I have to admit that this is a bittersweet day for me. Tomorrow, we celebrate mothers. We recognize the love a mother has for her child and the love a child has for their mother.
A mother’s selfless love is incomparable to any other. It is raw, vulnerable, and unfaltering. It begins the moment you open up your heart to your child and is carried with you until the day you die. Unlike any other relationship in life, regardless of the circumstances, it cannot be compromised.
This day, I am reminded of the endless love I hold for Theodore and my unborn child. Their breath is my breath; they both hold my heart in their precious hands and for them, my pride overflows.
Sometimes when Theo is having a bad day, I wonder if I could go back to the days before I was a mother: before I experienced the unparalleled ache of daily watching my child struggle to survive…labouring with every breath, vomiting consistently, crying out in pain as his hands and feet decompose.

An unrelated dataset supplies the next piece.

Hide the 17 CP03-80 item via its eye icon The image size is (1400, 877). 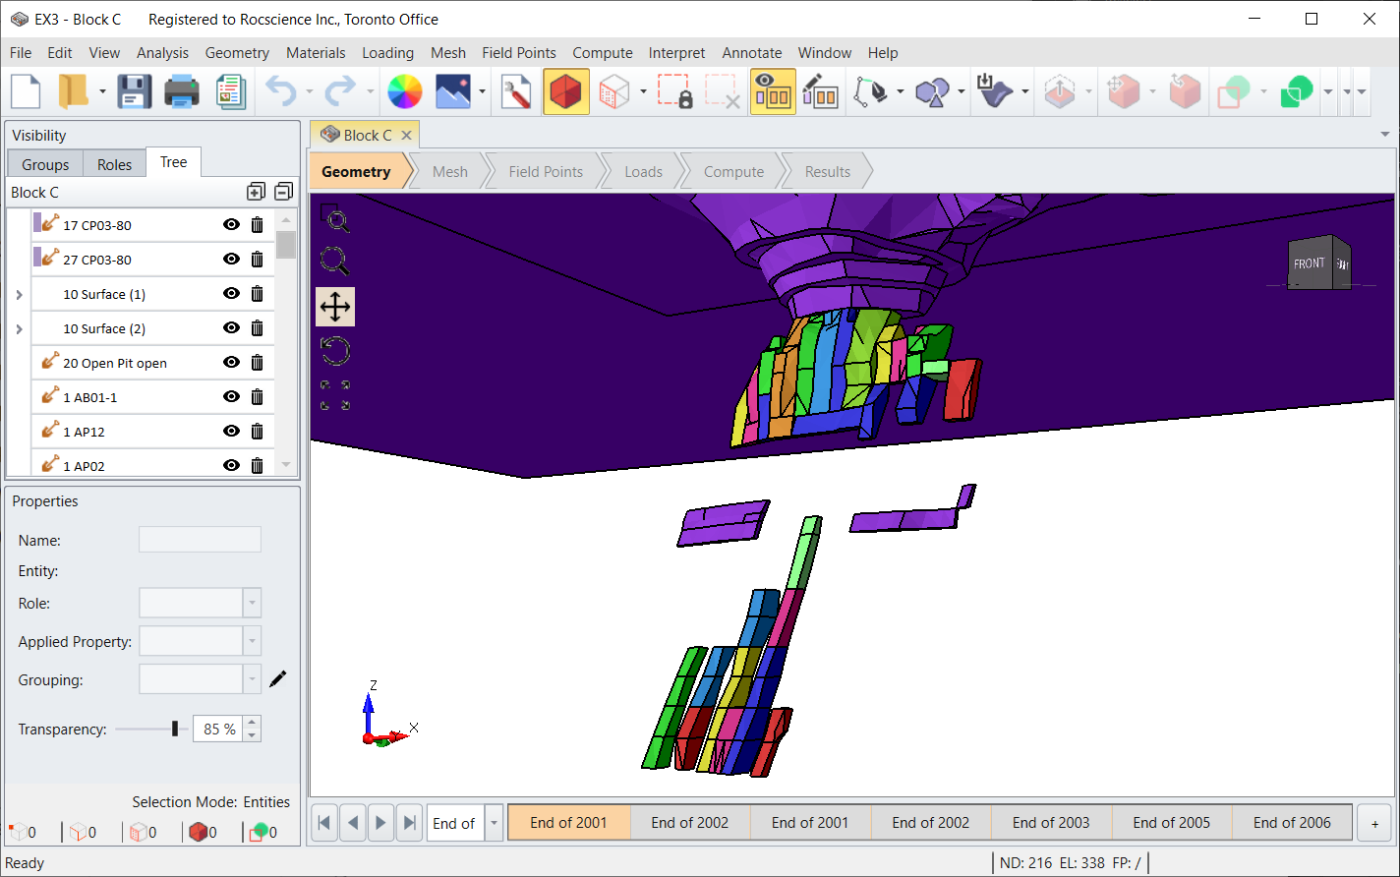(231, 224)
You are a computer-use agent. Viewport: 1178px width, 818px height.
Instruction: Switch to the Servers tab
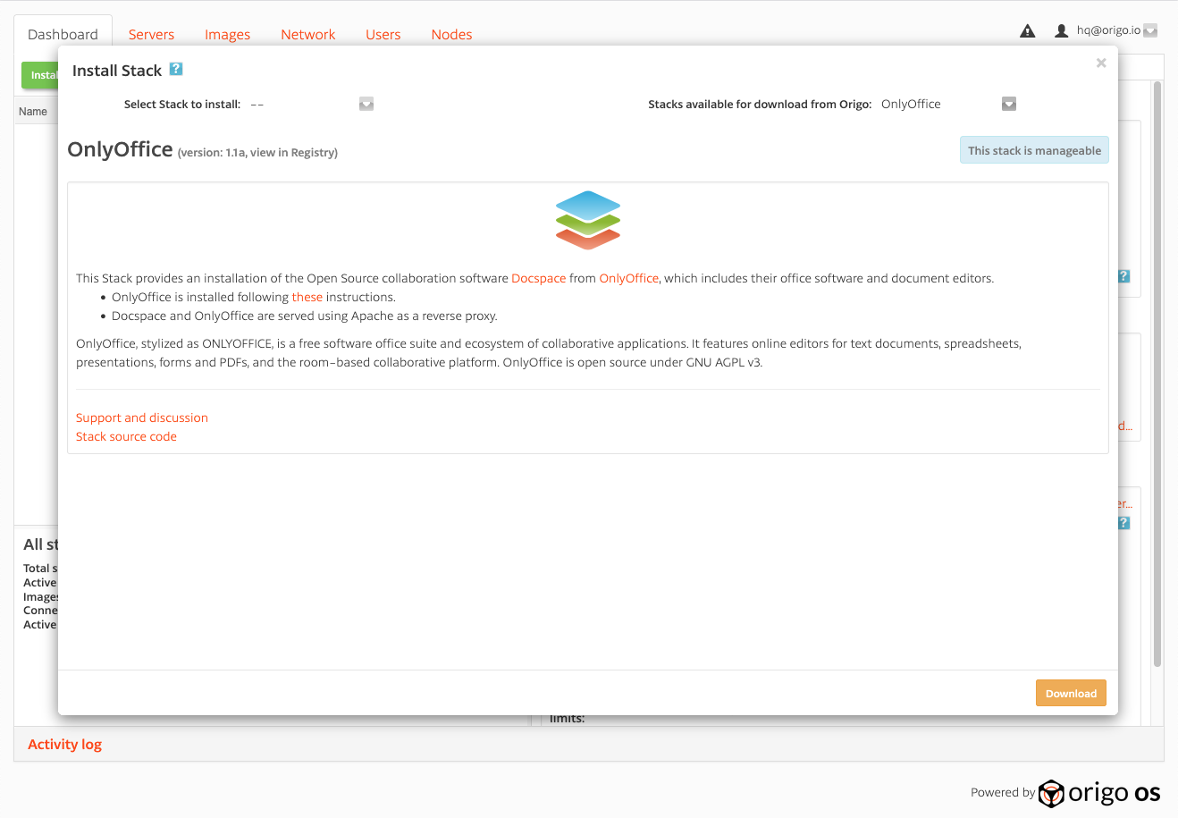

If I could go back to those seemingly easy, carefree days, would I?
I know that even if I could, I wouldn’t. The greatest moment of my life was the day Theo was born and I wouldn’t trade watching him grow and learn that first year for anything in this world. Since his illness, I’ve also learned that my love for him knows no bounds. Even though I’ll likely be burying my son rather than him burying me, I wouldn’t change it. I wouldn’t change the incomparable joy of being a mother. To have never experienced this joy is a much worse outcome.
This is a difficult day for me, however, and I’ll admit that I’ll be fighting back feelings of jealousy and loneliness tomorrow. My son won’t be running to me tomorrow morning with a hand drawn card and sloppy kisses. He won’t be able to say Mama, give me a hug or even smile when he sees my face. We won’t be dressing him in a cute outfit and heading out to brunch. Instead our day will be the same as every other – administering pain meds, suctioning and providing oxygen, and changing his dressings.
Tomorrow, I won’t be celebrating Mother’s Day like most moms, and neither will the mother who’s experienced infertility, miscarriage, adoption struggles, stillborn or child loss. For these women on Mother’s Day (and every other day), their gentle, maternal hearts should be appreciated, their loss and grief recognized, and the difficulty that this day may pose acknowledged.
Theo can’t express his love for me but I remind myself that it’s there. I know how much he loves me and he knows the boundless love I have for him. This Mother’s Day will be mixed with pain and joy but we’ll be spending the day celebrating our unconditional love, a love I would never change.